Ministry knew Bible Classes discriminated against children

moe oia 2001
I can see no reason this should not have been released in full two years ago!
moe oia 2001
I can see no reason this should not have been released in full two years ago!

Recently released documents obtained by an Official Information Act request show that the Ministry of Education has been hiding the fact that they knew religious instruction classes were not compliant with the Human Rights Act 1993 and that they discriminated against children and parents on the grounds of religious beliefs.

Section 17 of the report says; “…the provisions [for RI classes] could be challenged on the grounds of direct discrimination, for which there is no such defence.” (ie; a good reason for the discrimination). Both the Human Rights Commission and the Ministry of Education know this but neither of them have made any public statement disputing it. In fact, they ignore anyone who questions them on it, skirting the issue with irrelevant responses.

Read the document from the Ministry of Education legal division (relevant areas highlighted) This is only 6 pages from a total of 34 pages that were released.

The documents were originally requested two years ago by Tanya Jacob of the Secular Education Network but were only released with large areas of them redacted (blacked out). Repeated requests finally succeeded in having them released in full. They show that the Minister of Education, Trevor Mallard, approved no changes to religious instruction, even though his own legal experts said that religious instruction has no defence on the grounds of direct discrimination.

Oddly, when this damning news was sent to the media, the NZ Herald decided to release an article about it on a Sunday afternoon and not share it to their facebook page either. So today, on Monday morning, the article is buried beneath today’s news.

It will be interesting to see either the NZ Herald or other media pick this up and make more of it. It’s hard not to wonder if people within the NZ Herald, who are sympathetic to religious instruction, are deliberately trying to undermine the chances of this news being brought to the attention of a wider audience.

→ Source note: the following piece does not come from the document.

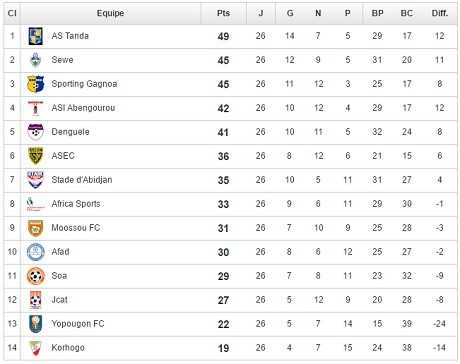Viewport: 460px width, 364px height.
Task: Sort table by Pts column header
Action: [223, 13]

There’s certainly plenty of evidence for people in positions of power allowing their own religious bias to affect their decisions. Why shouldn’t this have been released in full two years ago?

This should quash some of the excuses that have been used to continue providing religious education classes in primary schools. Now we have a clear legal opinion that they are a form of religious discrimination, how will Boards of Trustees continue to justify bringing them into schools?

Should be interesting! Let me know what you think below!


  1. I can’t think of one other area where there is a comparable sticking point when it comes to the welfare of children.

    Religious people who want this to continue will point out that religion is good and that it has helped them in many ways. That’s great, but it’s not a reason to force these opinions on other people’s children.

    It’s just not right, even if you put aside the multicultural argument. The bias here stems from strong emotions but is supported by weak logic.

    • Quite right Fred. There’s so little in the way of logical arguments to support continuing these classes that I’ve come to believe the only thing allowing them to continue is the silence and inaction of the majority of people who are too afraid to do anything for fear of rocking the boat and upsetting their Christian friends.